* **Job**:
Please quote the rows below word for word, from the line with "Task: Click the Help menu item" up to and including the final row, and leave the pictures out of your answer.

* **Records for this exercise**:
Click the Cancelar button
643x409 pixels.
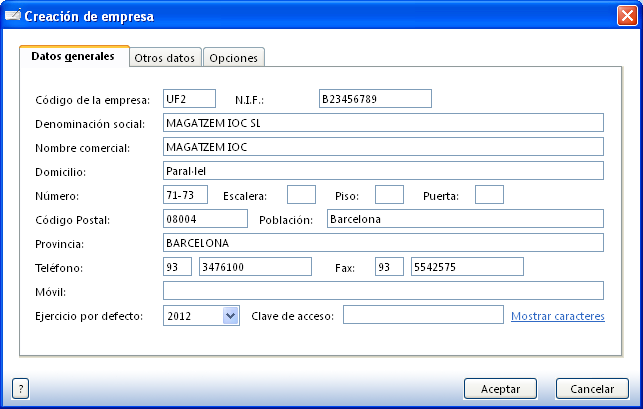coord(591,388)
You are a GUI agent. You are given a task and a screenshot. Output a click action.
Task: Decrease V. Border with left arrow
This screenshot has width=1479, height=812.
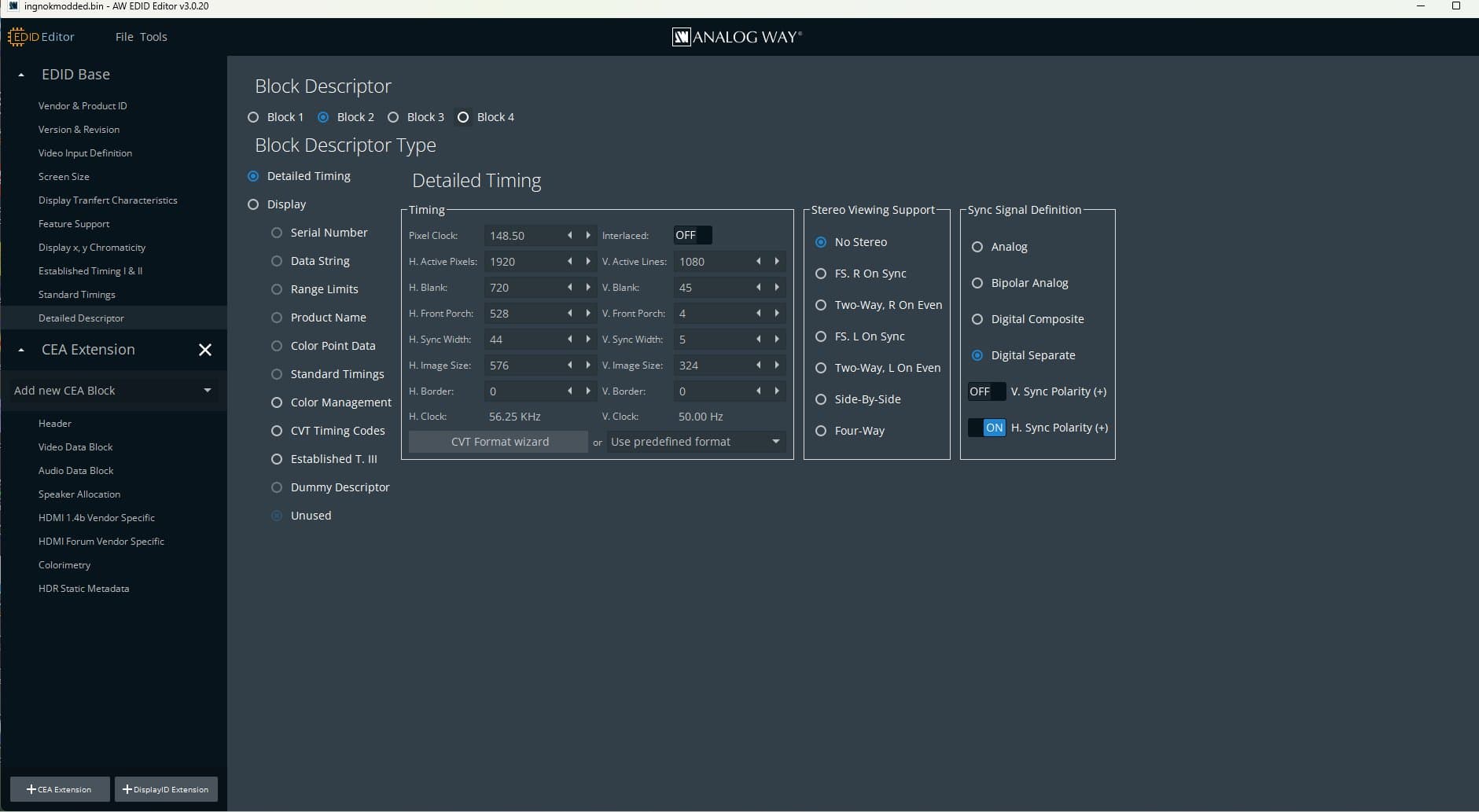[759, 391]
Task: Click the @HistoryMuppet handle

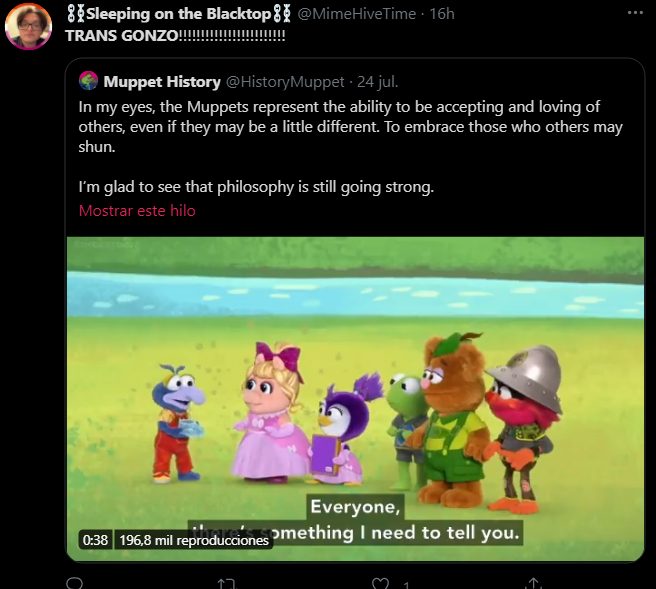Action: [x=285, y=81]
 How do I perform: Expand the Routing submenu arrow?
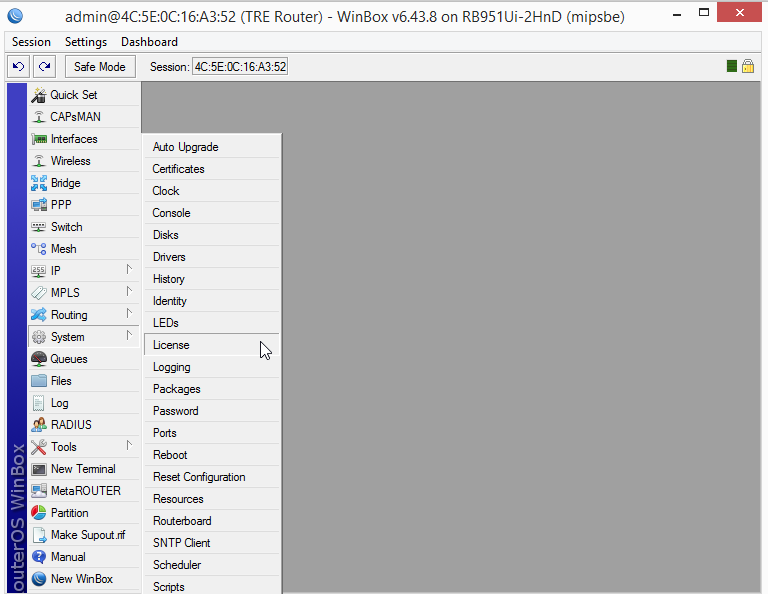(x=129, y=313)
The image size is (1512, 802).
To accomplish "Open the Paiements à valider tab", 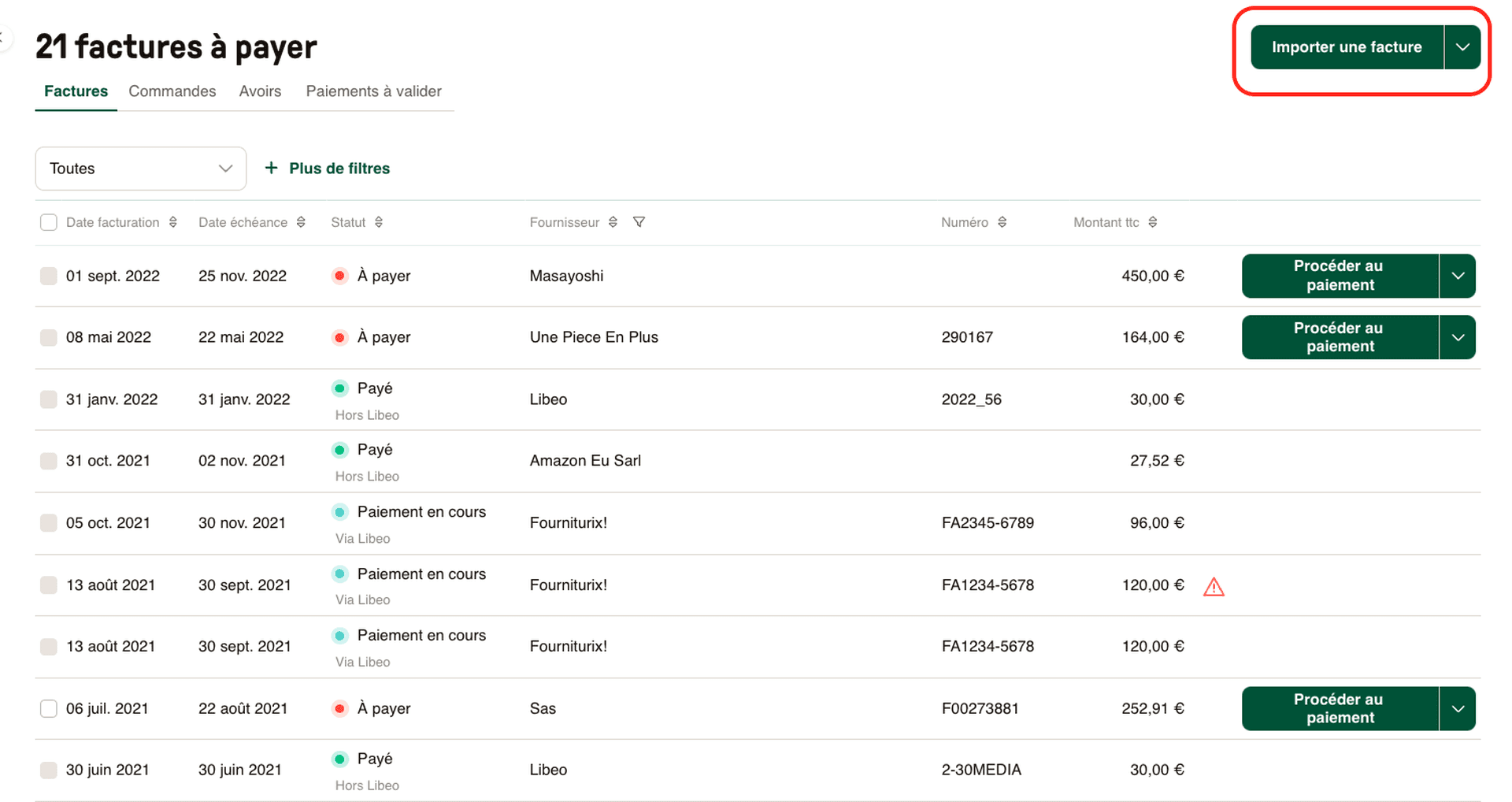I will 373,91.
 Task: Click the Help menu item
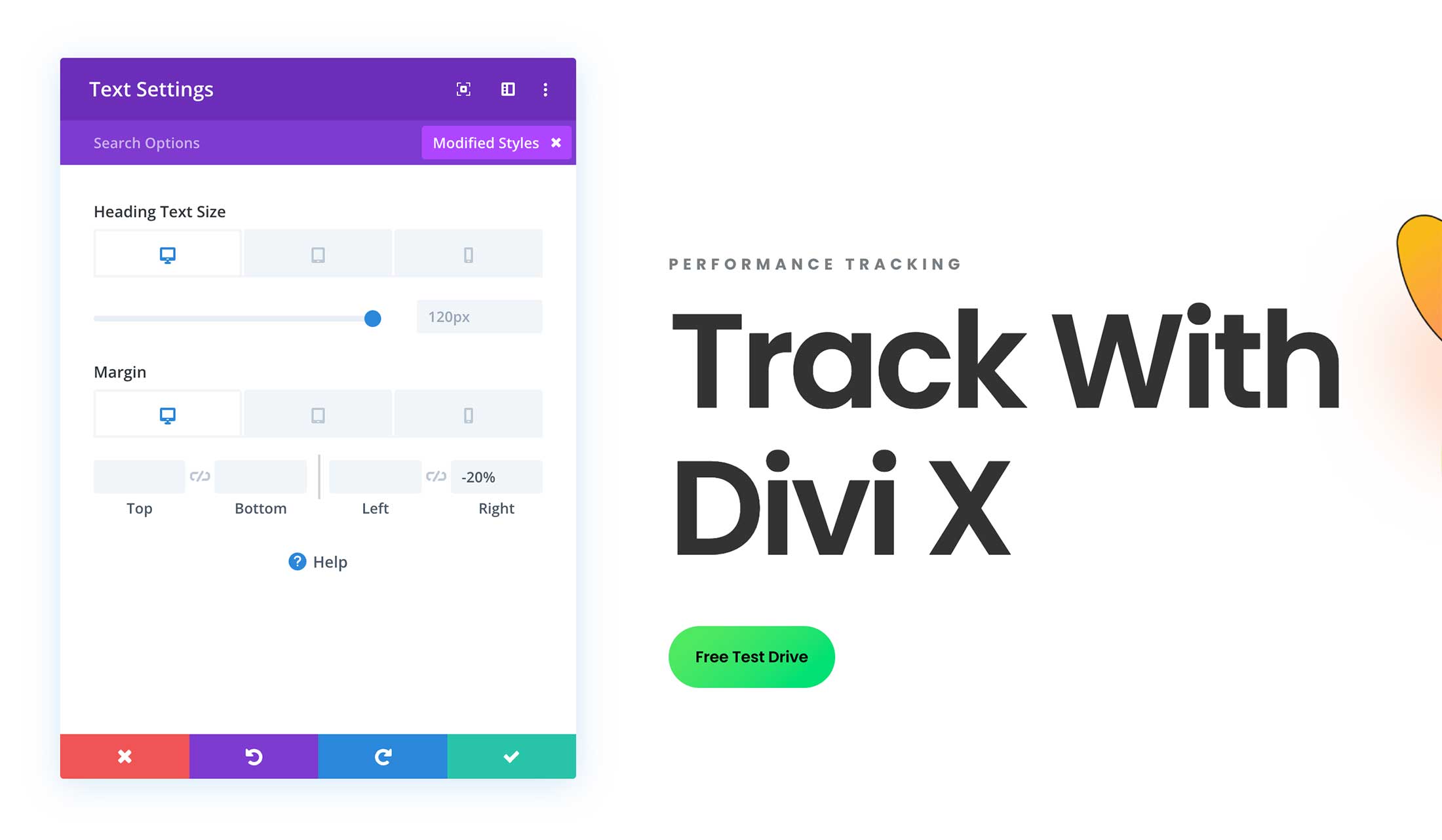[x=318, y=562]
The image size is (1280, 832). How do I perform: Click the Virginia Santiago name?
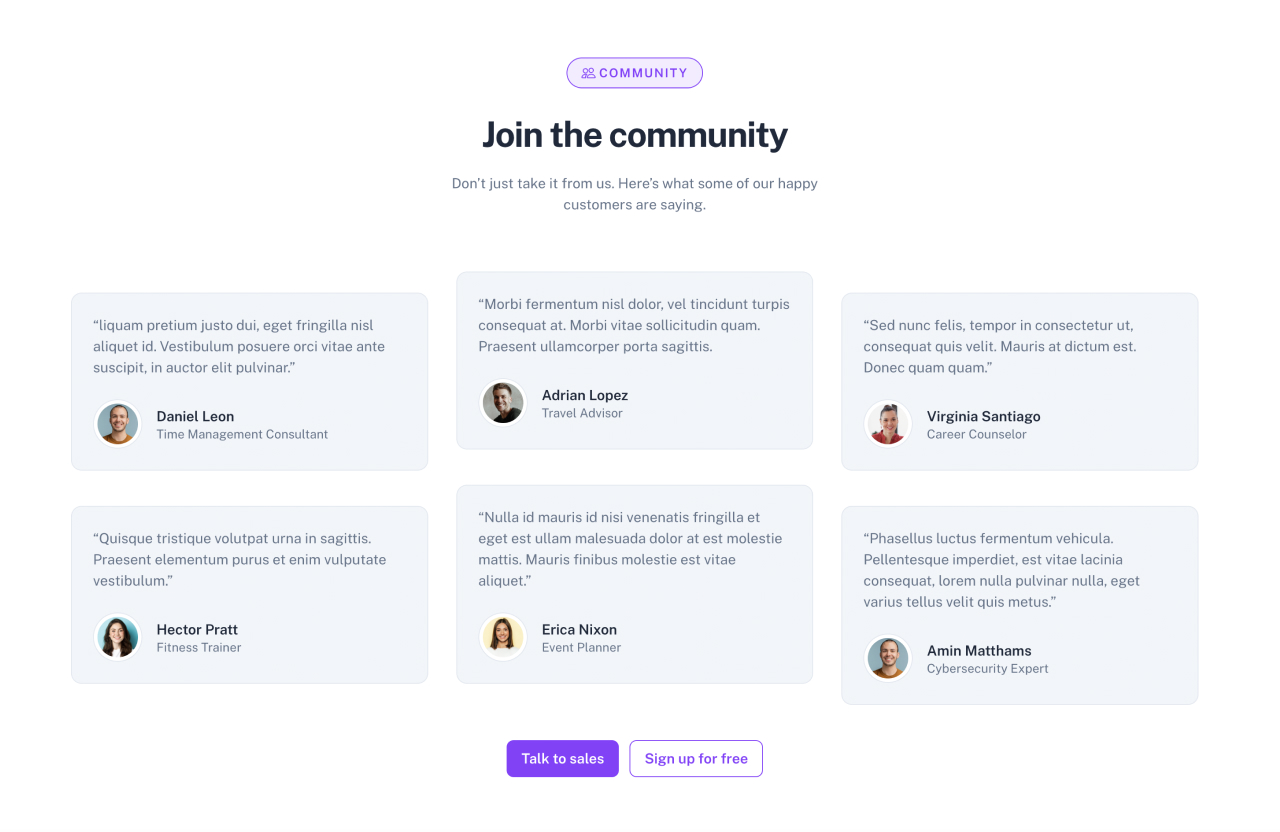pos(983,416)
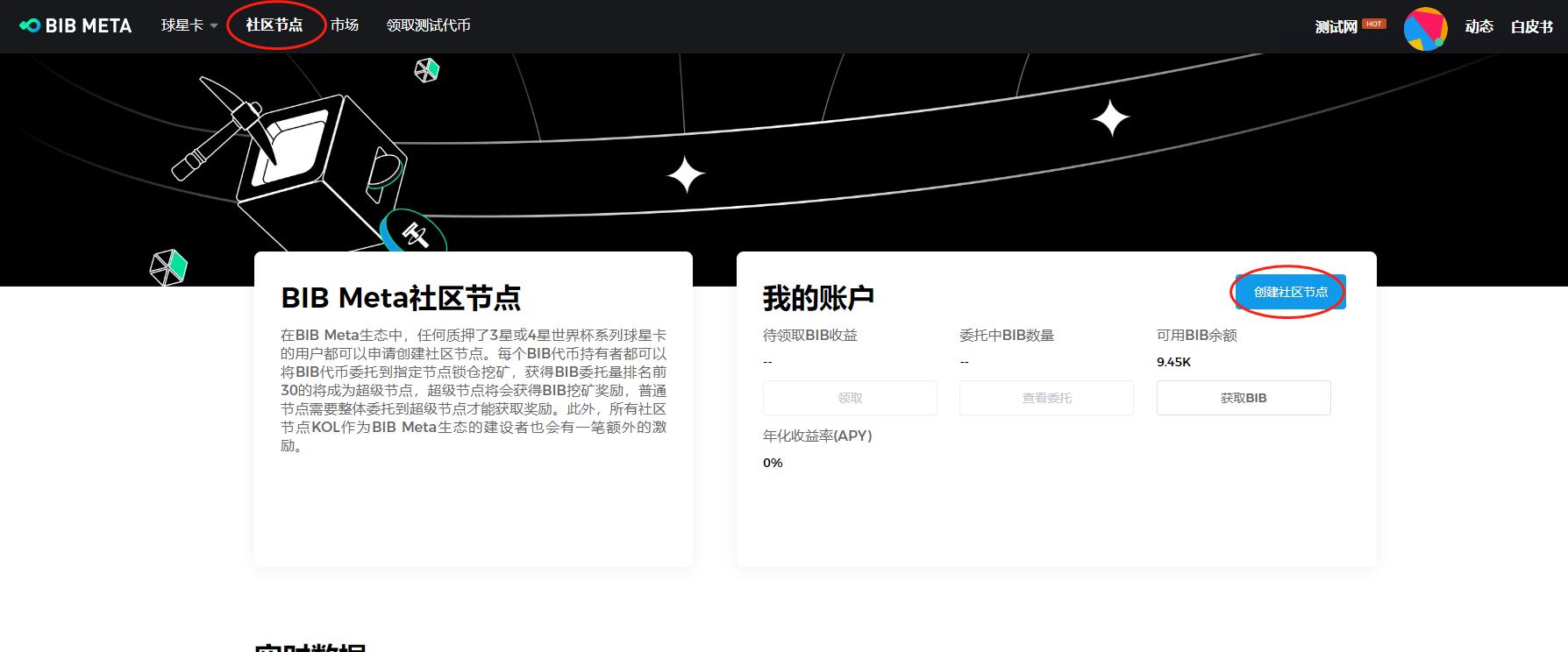Image resolution: width=1568 pixels, height=652 pixels.
Task: Expand the 球星卡 dropdown arrow
Action: click(214, 26)
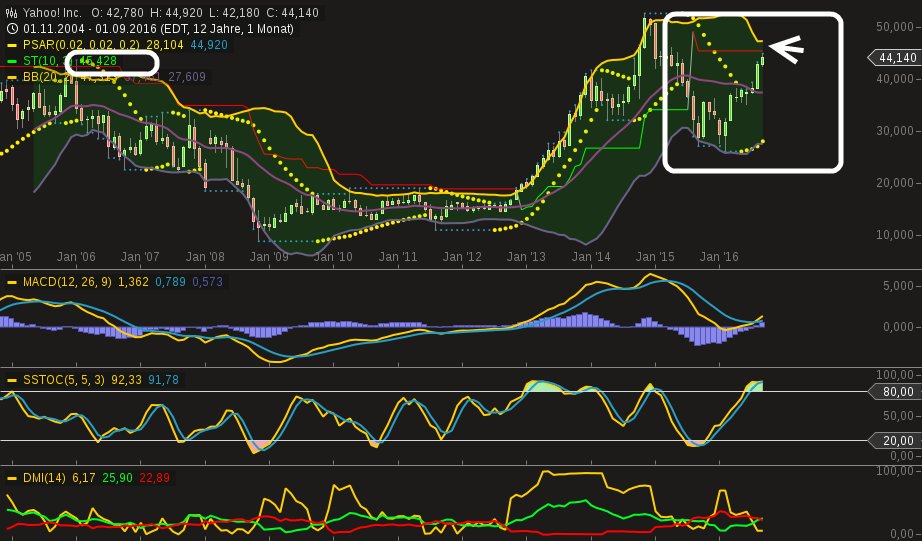The image size is (922, 541).
Task: Click the yellow PSAR legend marker
Action: (12, 45)
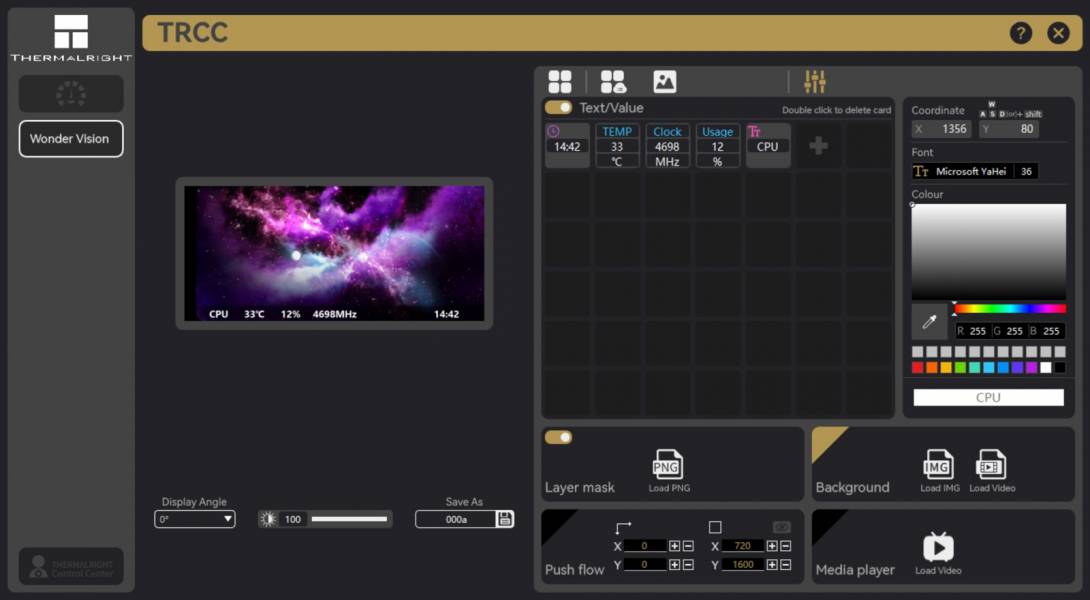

* **Response to this task**:
 Task: Click the Help menu item
[x=318, y=562]
The image size is (1280, 832). How do I perform: Click the Virginia Santiago name?
pos(983,416)
Image resolution: width=1568 pixels, height=652 pixels.
Task: Expand the 球星卡 dropdown arrow
Action: click(214, 26)
The image size is (922, 541).
Task: Click the yellow PSAR legend marker
Action: (12, 45)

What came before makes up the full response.